- Born: 12 July 1990 (age 35) Rivne, Rivne Oblast, Ukrainian SSR
- Education: Ukrainian National Tchaikovsky Academy of Music
- Occupation: Operatic soprano
- Website: www.olgakulchynskasoprano.com

= Olga Kulchynska =

Ukrainian soprano opera singer

Olga Serhiivna Kulchynska (Ольга Сергіївна Кульчинська; born July 12, 1990) is a Ukrainian soprano opera singer.

== Early life ==
Olga Kulchynska was born in Rivne, Rivne Oblast into a family of musicians. Her grandfather, Yaroslav Kulchynskyi, is an Honored Artist of Ukraine and a singer in the Rivne Philharmonic. Her grandmother Hanna was a contralto, her mother Alina is a cellist, and her father Serhiy is a pianist and worked as the artistic director of the Rivne Philharmonic. Both Olga and her sister Khrystyna became involved with music from an early age; Khrystyna is now a cellist.

== Education ==
At the age of five, Kulchynska began studying at a music school, learning piano and singing in the children's choir. She did not enjoy performing as a pianist as much as she enjoyed singing, and by the time she was thirteen, she had begun to dream of singing solo and had already received her first solo singing lessons from her grandfather, who was teaching at the Rivne Institute of Culture.

TASKS TO COMPLETE ::
(a) Reproduce everything in the Olga Kulchynska article from "Olga Serhiivna Kulchynska" down to "now a cellist.".
(b) Answer these from the Olga Kulchynska article:
(i) What instrument does her sister Khrystyna play?
(ii) At what age did she begin studying at a music school?
(iii) Which academy is listed as her education?

MATERIAL ::
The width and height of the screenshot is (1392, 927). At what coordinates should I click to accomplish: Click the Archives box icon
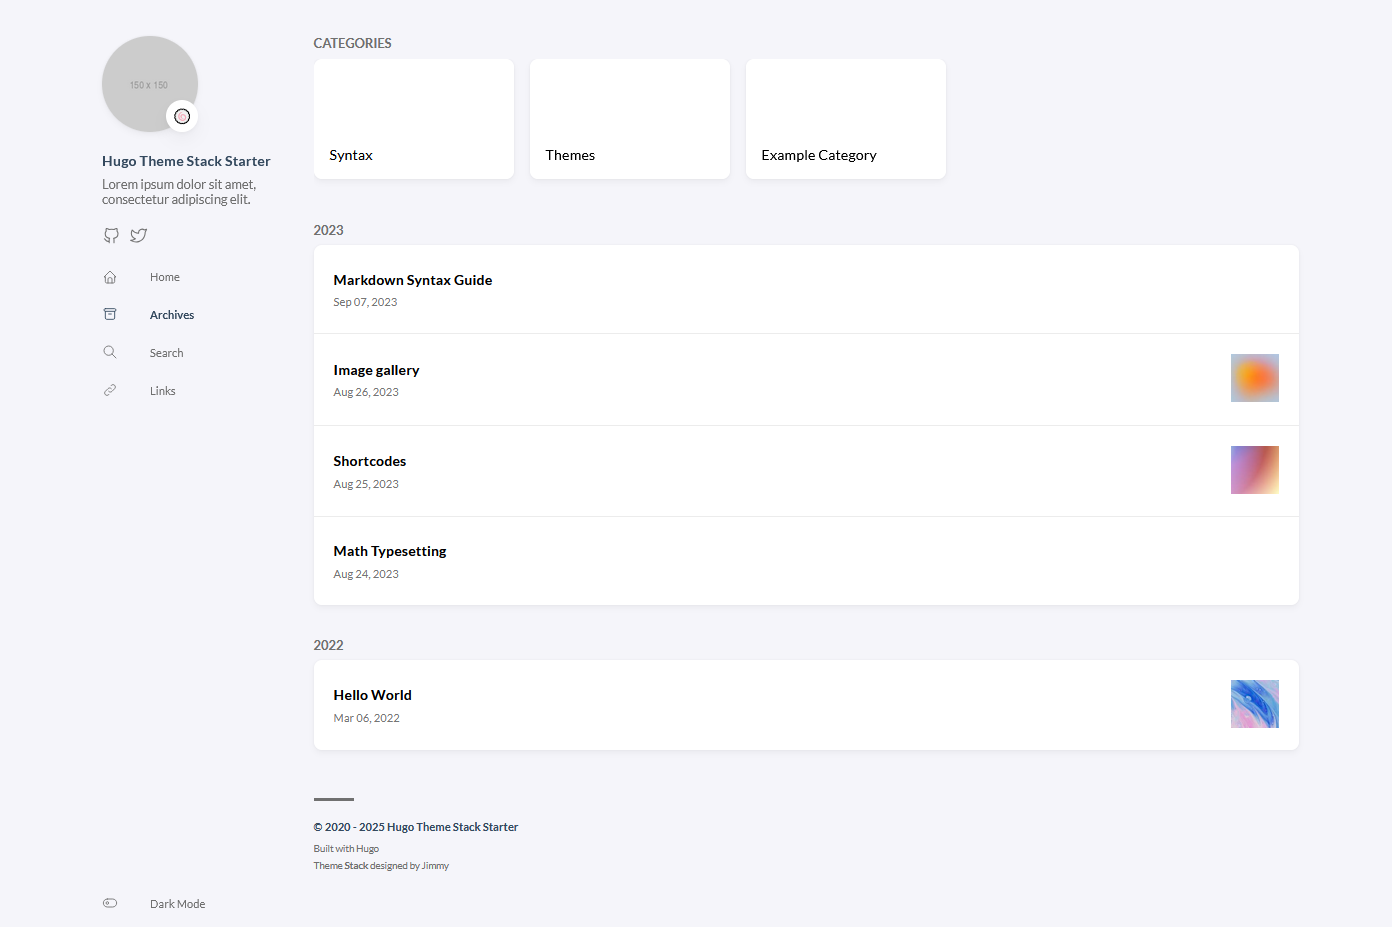tap(109, 314)
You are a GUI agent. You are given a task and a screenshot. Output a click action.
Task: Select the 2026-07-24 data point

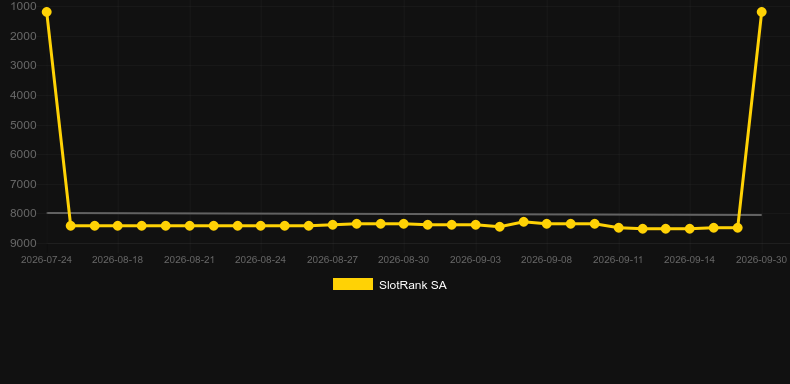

PER-TASK OUTPUTS ::
(a)
Olga Serhiivna Kulchynska (Ольга Сергіївна Кульчинська; born July 12, 1990) is a Ukrainian soprano opera singer.

== Early life ==
Olga Kulchynska was born in Rivne, Rivne Oblast into a family of musicians. Her grandfather, Yaroslav Kulchynskyi, is an Honored Artist of Ukraine and a singer in the Rivne Philharmonic. Her grandmother Hanna was a contralto, her mother Alina is a cellist, and her father Serhiy is a pianist and worked as the artistic director of the Rivne Philharmonic. Both Olga and her sister Khrystyna became involved with music from an early age; Khrystyna is now a cellist.

(b)
(i) The cello.
(ii) Five.
(iii) The Ukrainian National Tchaikovsky Academy of Music.